What matters now is not the medium by which news arrives, but the trustworthiness of the individual or organisation delivering it. In our new age of ultra-transparency, honesty, openness and a willingness to engage in debate are increasingly important to securing trust. News providers (of any stripe) that publish false information without correcting it risk losing the trust of an audience that can readily find more accurate accounts elsewhere.
The Telegraph and the Guardian’s respective approaches to correcting their fake-Miliband stories may therefore contain clues about the future direction of news. The Telegraph elected to remove the offending article from its website and carry on as though it had never existed – despite it being captured for posterity in screengrabs like this one:
The Guardian, meanwhile, excised the fake-Miliband quote from its article, added a note about why it had been removed, and followed up with a blog post about how several news organisations – including itself – had been duped by the Miliband impersonator.
In doing so, the Guardian has behaved more like a blog than a traditional newspaper. Bloggers tend to make visible corrections to their posts if they discover a factual error after a post has been published, or if a reader points one out. Newspapers, culturally rooted in an age in which an article couldn’t be changed once it had been published, are less inclined to make visible, post-hoc edits to online articles.
I’m not for a minute suggesting that the Guardian will endure while the Telegraph will fade into history; just that the transparency shown by the Guardian in this case is another indicator of how newspapers are borrowing techniques from blogs as they adjust to life in a more democratic media age.
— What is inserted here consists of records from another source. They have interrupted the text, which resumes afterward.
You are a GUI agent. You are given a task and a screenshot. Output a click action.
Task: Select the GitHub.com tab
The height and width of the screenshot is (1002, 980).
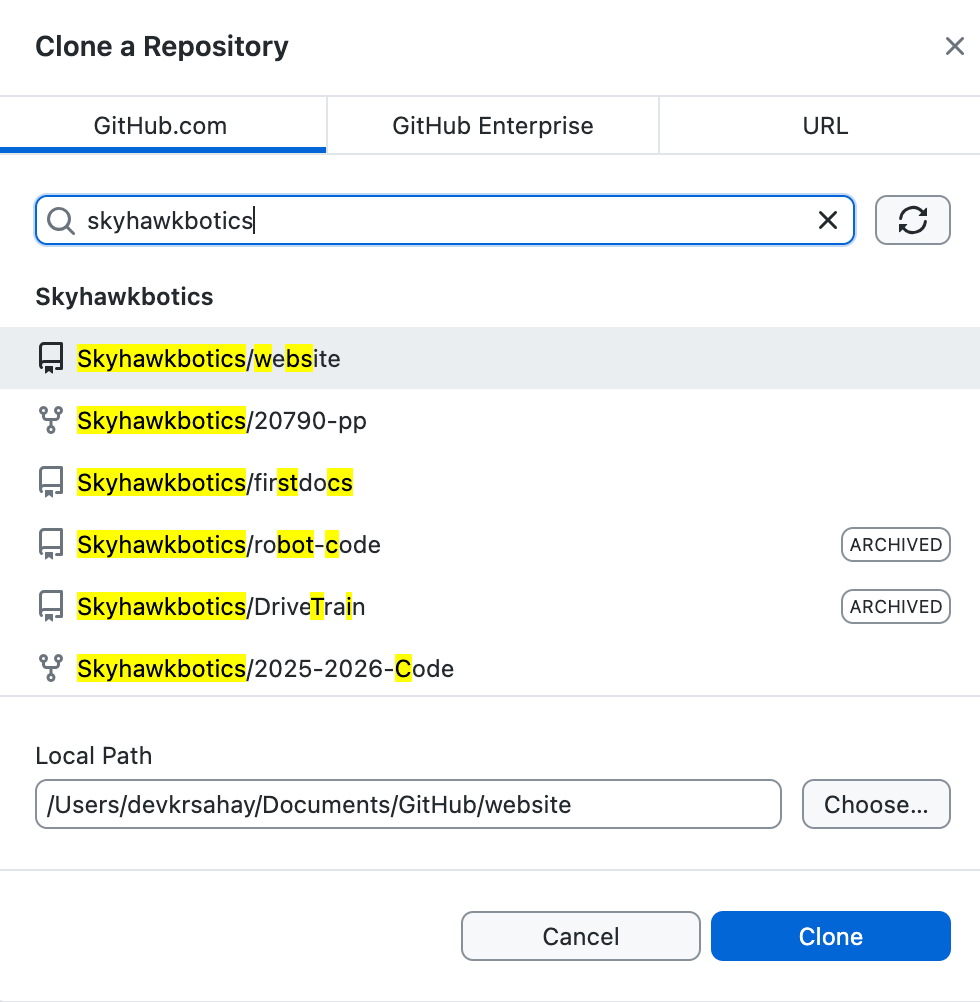click(163, 125)
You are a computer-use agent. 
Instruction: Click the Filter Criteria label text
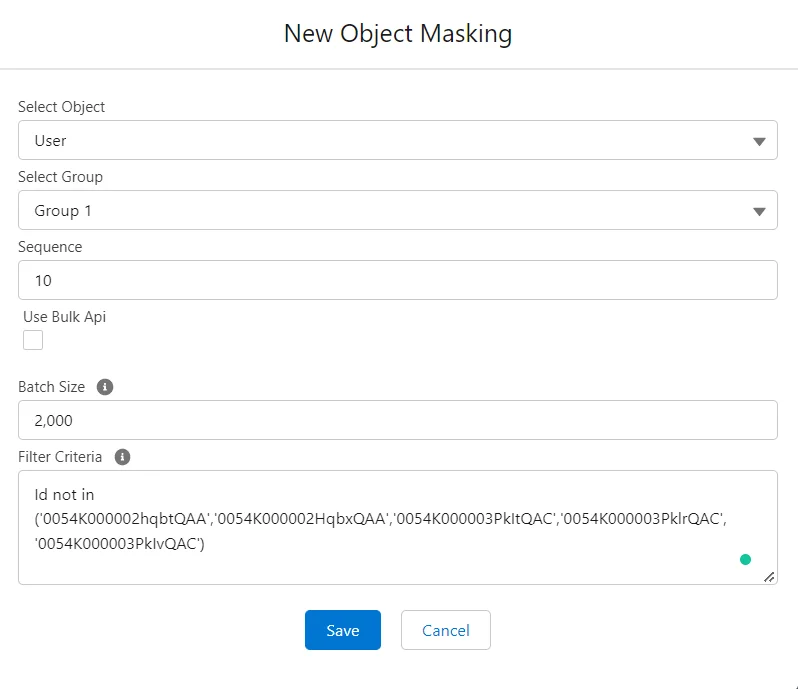tap(60, 457)
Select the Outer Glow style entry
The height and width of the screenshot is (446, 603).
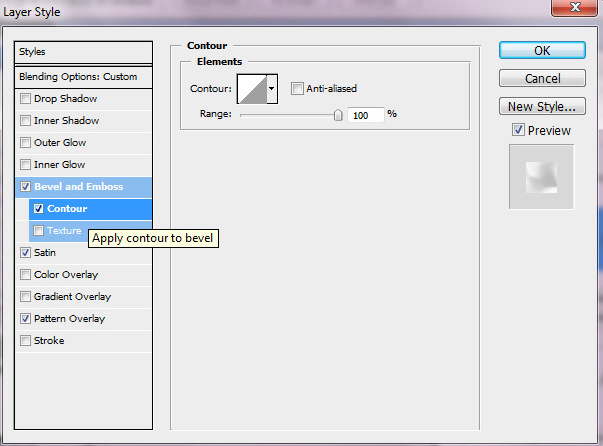[x=60, y=143]
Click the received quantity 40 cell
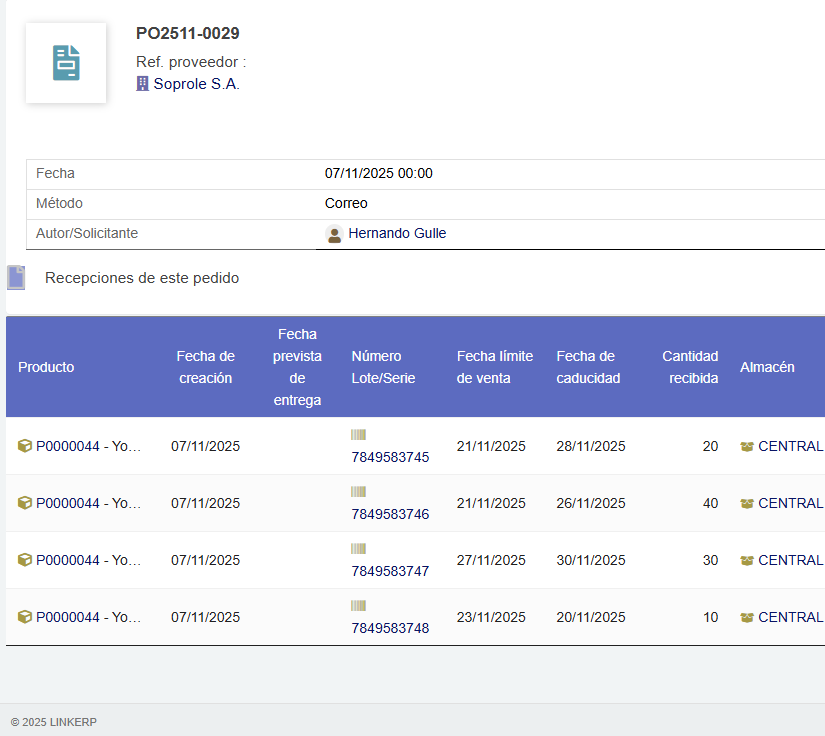 coord(710,503)
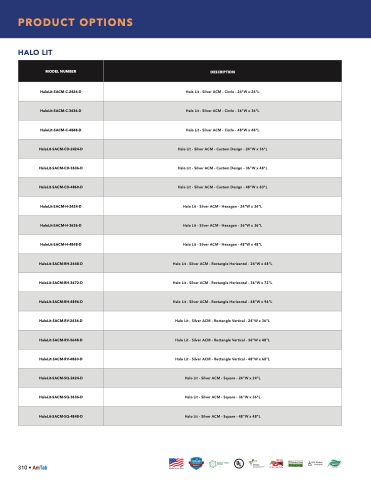Click the MODEL NUMBER column header
371x480 pixels.
[61, 71]
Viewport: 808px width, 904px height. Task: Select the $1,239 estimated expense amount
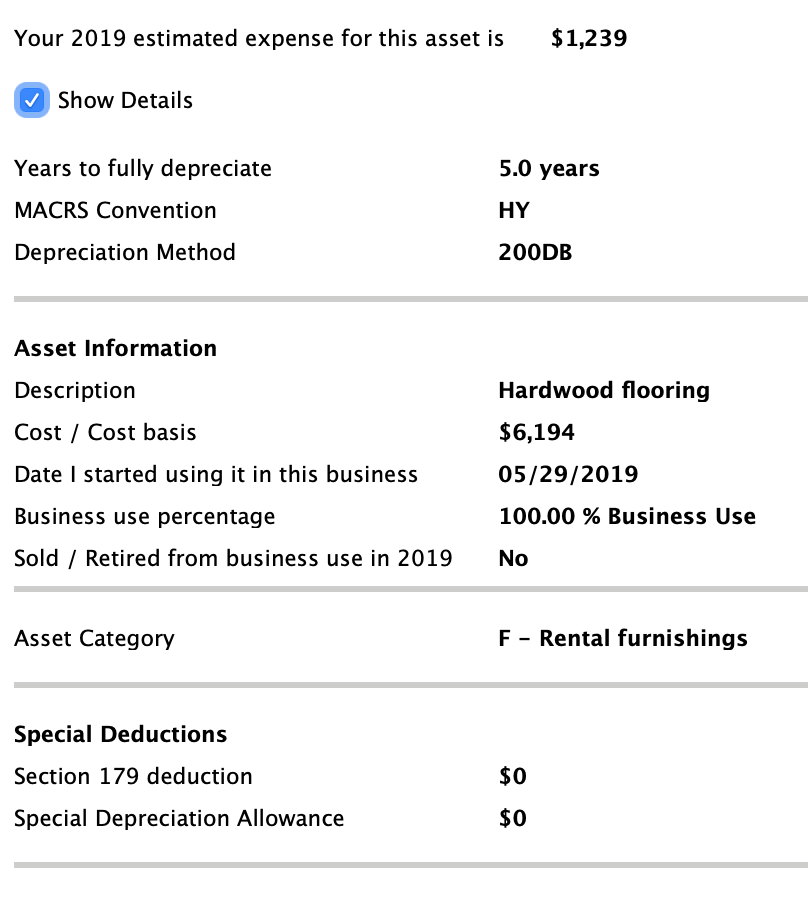coord(589,38)
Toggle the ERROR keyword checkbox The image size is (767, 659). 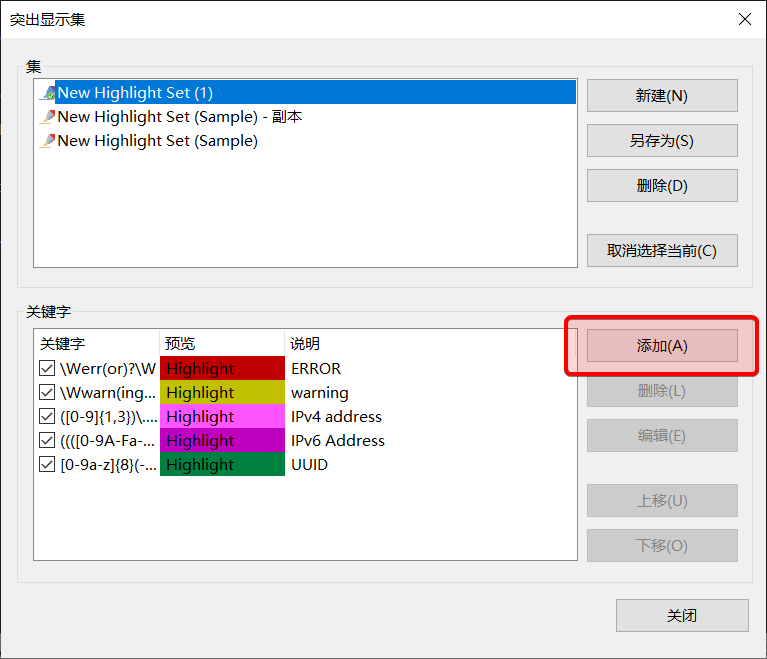[x=47, y=368]
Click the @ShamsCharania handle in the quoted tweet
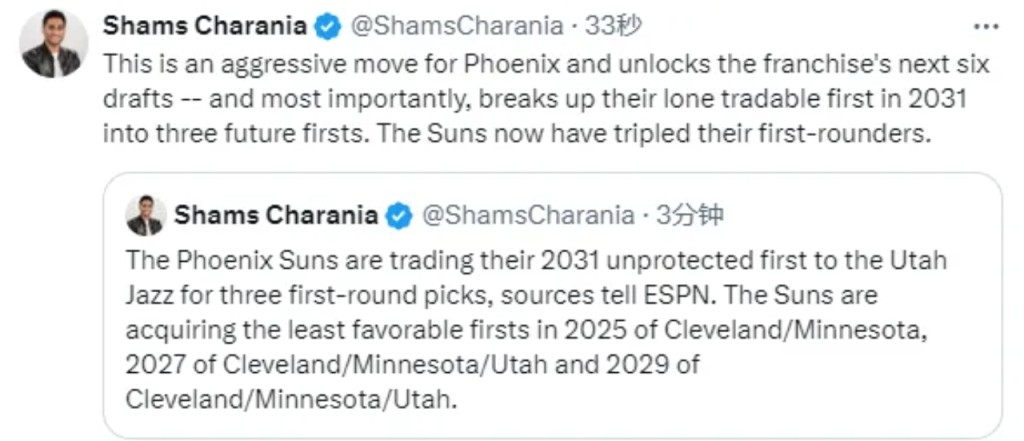The width and height of the screenshot is (1024, 441). click(x=528, y=215)
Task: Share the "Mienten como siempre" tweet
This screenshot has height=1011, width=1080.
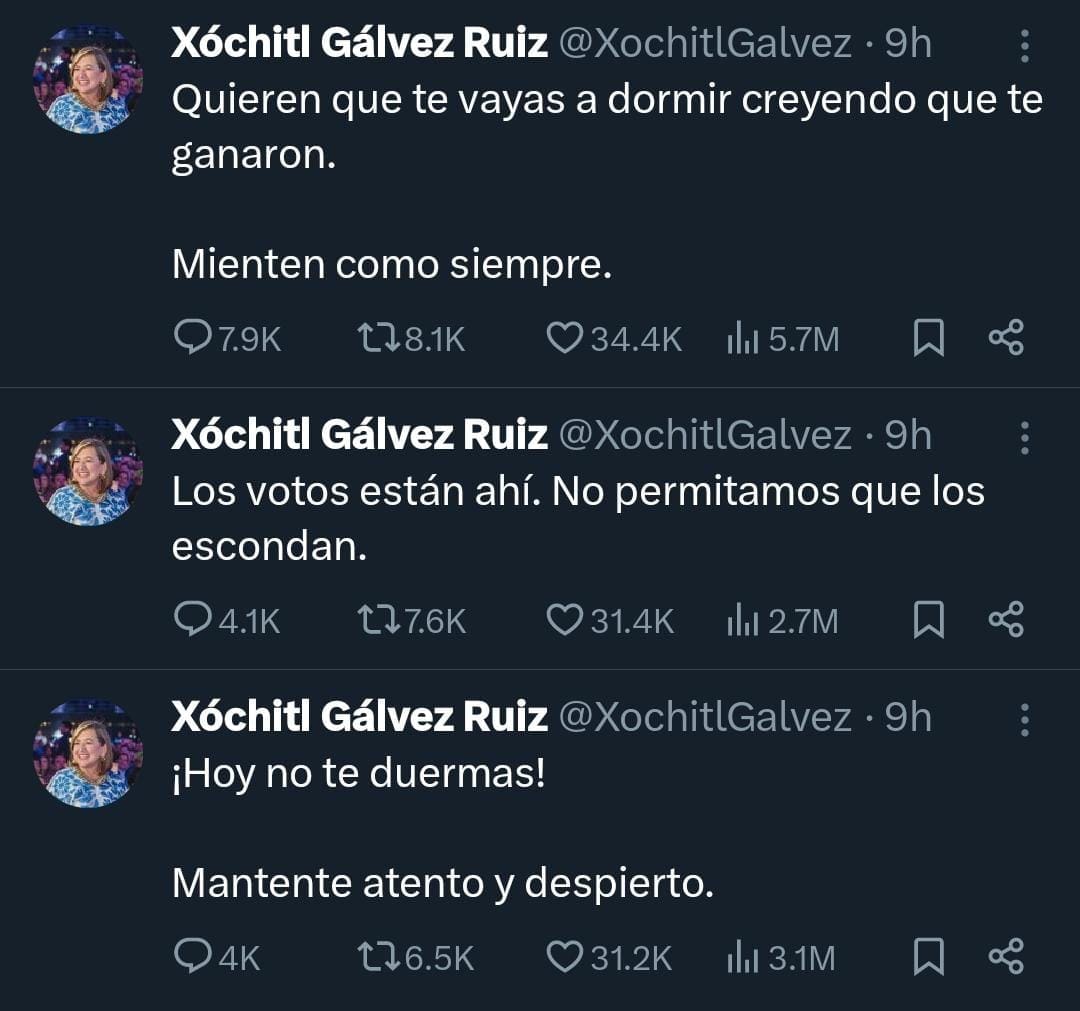Action: 1006,340
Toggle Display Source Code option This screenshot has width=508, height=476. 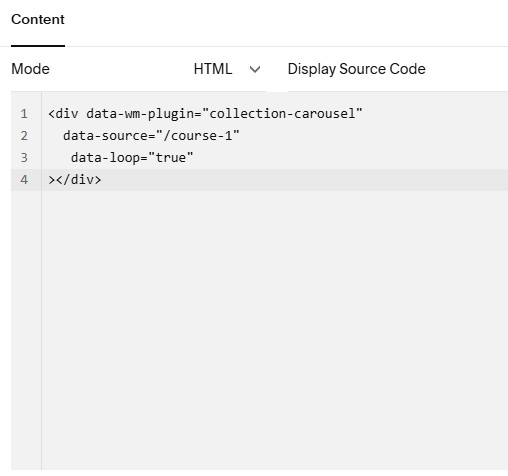tap(356, 69)
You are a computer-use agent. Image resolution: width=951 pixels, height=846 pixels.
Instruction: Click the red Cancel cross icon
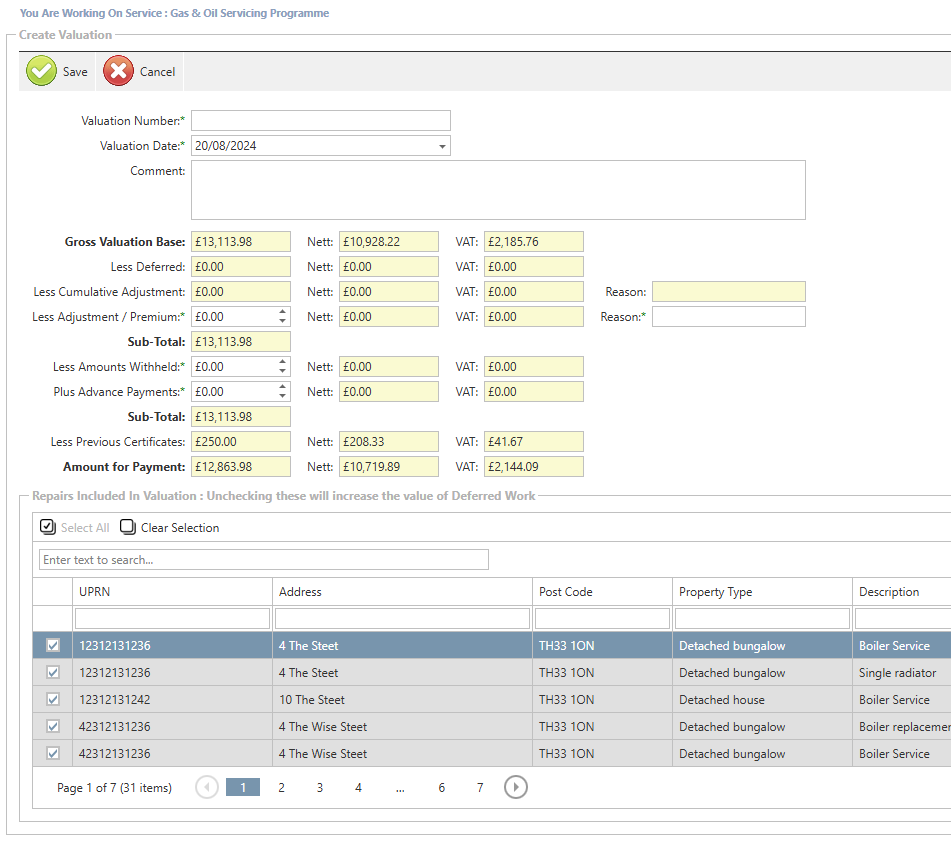[118, 71]
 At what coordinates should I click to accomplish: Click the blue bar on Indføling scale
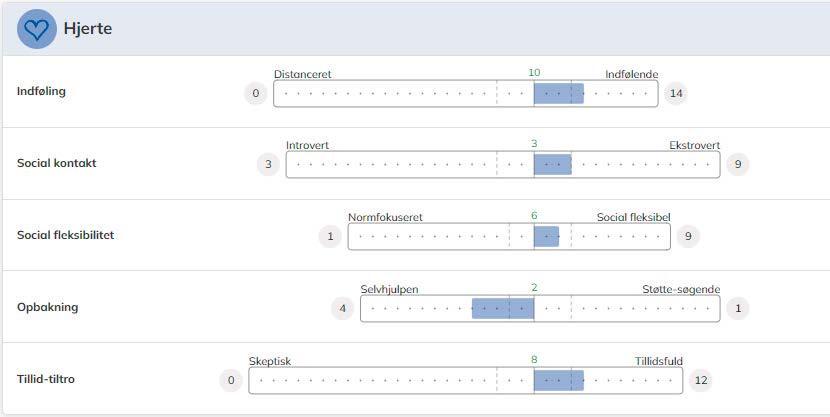[558, 93]
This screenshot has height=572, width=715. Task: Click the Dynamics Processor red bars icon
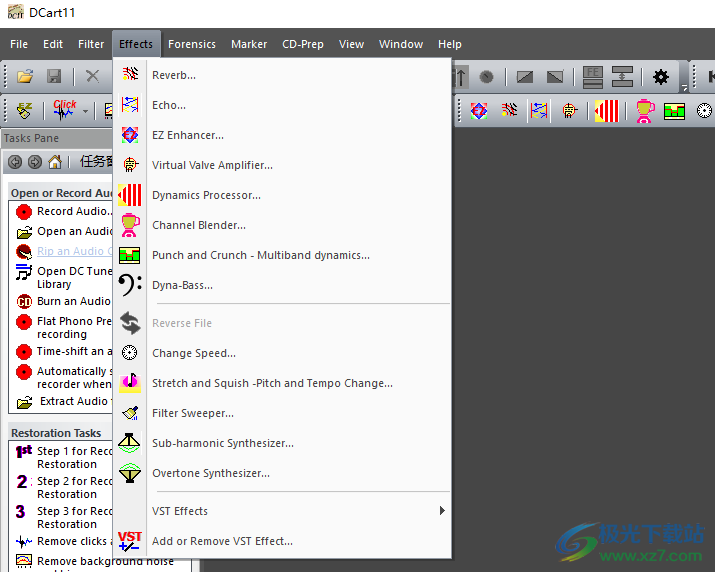pos(130,195)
The question is not whether we’ll receive news in the future from professionals or amateurs (it’s likely to remain a combination of both), but what techniques and behaviours our future news providers will have to adopt in order to secure the trust of enough people to make their efforts financially viable.
3 comments:
Oddly, it seems The Telegraph (or at least someone involved with it) was instrumental in organising the mass moonwalk, once the idea had been put out there (and so was a fictional character, Mark from Peep Show).
Is the future health of newspapers perhaps more in 'news creation' than 'news gathering'?
Heh, well it works for the BBC on a regular basis - there's often at least one story on its news homepage about what happened in the Apprentice or other BBC programme.
In any case, there's a long tradition of newspapers and other media printing untruths simply because they don't have the time/resources/energy/cojones to challenge the dud information they're presented with; and its a tradition that predates Twitter. Sticking with Michael Jackson, the Motown press office created a fable that the J5 had been discovered by Diana Ross, that persisted as 'the truth' for years. All anyone needed to do was to pop down to Gary, Indiana and ask a few questions. Nobody did. So Diana Ross discovered the Jackson Five.